Esta primera unidad la aprovecharemos para conocer a los hablantes de la lengua de signos catalana, ya que para aprender bien una lengua hay que conocer su cultura y su contexto.
Definir qué es una persona sorda puede resultar igual de complicado que definir qué es una persona oyente si no tenemos en cuenta aspectos como las vivencias personales, la edad, el sexo, la orientación sexual, el tipo de sordera, los métodos educativos que ha recibido y toda una serie de factores que configuran la identidad de cada persona de manera individual. Sin embargo, sí que podemos decir que todas comparten una experiencia común: la percepción visual del mundo que los rodea y las barreras de comunicación que sufren como consecuencia de su condición minoritaria respecto a la mayoría oyente.
Las barreras de comunicación a veces son entendidas desde diferentes perspectivas.
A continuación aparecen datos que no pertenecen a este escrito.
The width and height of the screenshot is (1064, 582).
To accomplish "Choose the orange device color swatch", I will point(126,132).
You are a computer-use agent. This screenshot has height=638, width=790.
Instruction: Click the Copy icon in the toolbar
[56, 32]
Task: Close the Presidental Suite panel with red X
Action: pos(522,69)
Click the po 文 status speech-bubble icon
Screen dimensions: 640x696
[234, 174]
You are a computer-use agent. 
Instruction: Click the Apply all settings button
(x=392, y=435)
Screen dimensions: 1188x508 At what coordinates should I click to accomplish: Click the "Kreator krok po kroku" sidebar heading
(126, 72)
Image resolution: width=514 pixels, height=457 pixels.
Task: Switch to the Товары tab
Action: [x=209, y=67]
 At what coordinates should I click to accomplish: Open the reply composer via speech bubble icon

La historia de las personas sordas ha estado muy condicionada por un enfoque médico-rehabilitador, sobre todo a la hora de educarlas. Este enfoque a menudo ha establecido que es la propia sordera lo que provoca que la persona sorda viva al margen de la sociedad, atrasada respecto a la mayoría; que es el motivo que impide el desarrollo cognitivo de aquellos que la sufren. Hay que tener en cuenta, sin embargo, que este enfoque se centra principalmente en el déficit auditivo y resalta lo que la persona sorda no puede hacer por el hecho de no oír. Es, al fin y al cabo, un punto de vista que entiende la sordera como una patología y que deja de lado la extraordinaria capacidad de adaptación del ser humano ante cualquier circunstancia. Oliver Sacks, profesor de neurología clínica en el Albert Einstein College de Nueva York, escribió al respecto:
Samuel Johnson dijo una vez que la sordera es «una de las calamidades humanas más terribles»; la sordera, sin embargo, no es en sí misma ninguna calamidad. Una persona sorda puede ser culta y elocuente, puede casarse, viajar, tener una vida plena y fructífera, y no considerarse nunca, ni ser considerada, incapacitada ni anormal. Lo que resulta crucial (y precisamente eso es lo que varía muchísimo entre los diferentes países y culturas) es el conocimiento que tenemos de los sordos y nuestra actitud hacia ellos, la comprensión de sus necesidades (y facultades) específicas, el reconocimiento de sus derechos humanos fundamentales: el acceso sin restricciones a un idioma natural y propio, a la enseñanza, al trabajo, a la comunidad, a la cultura, a una existencia plena e integrada.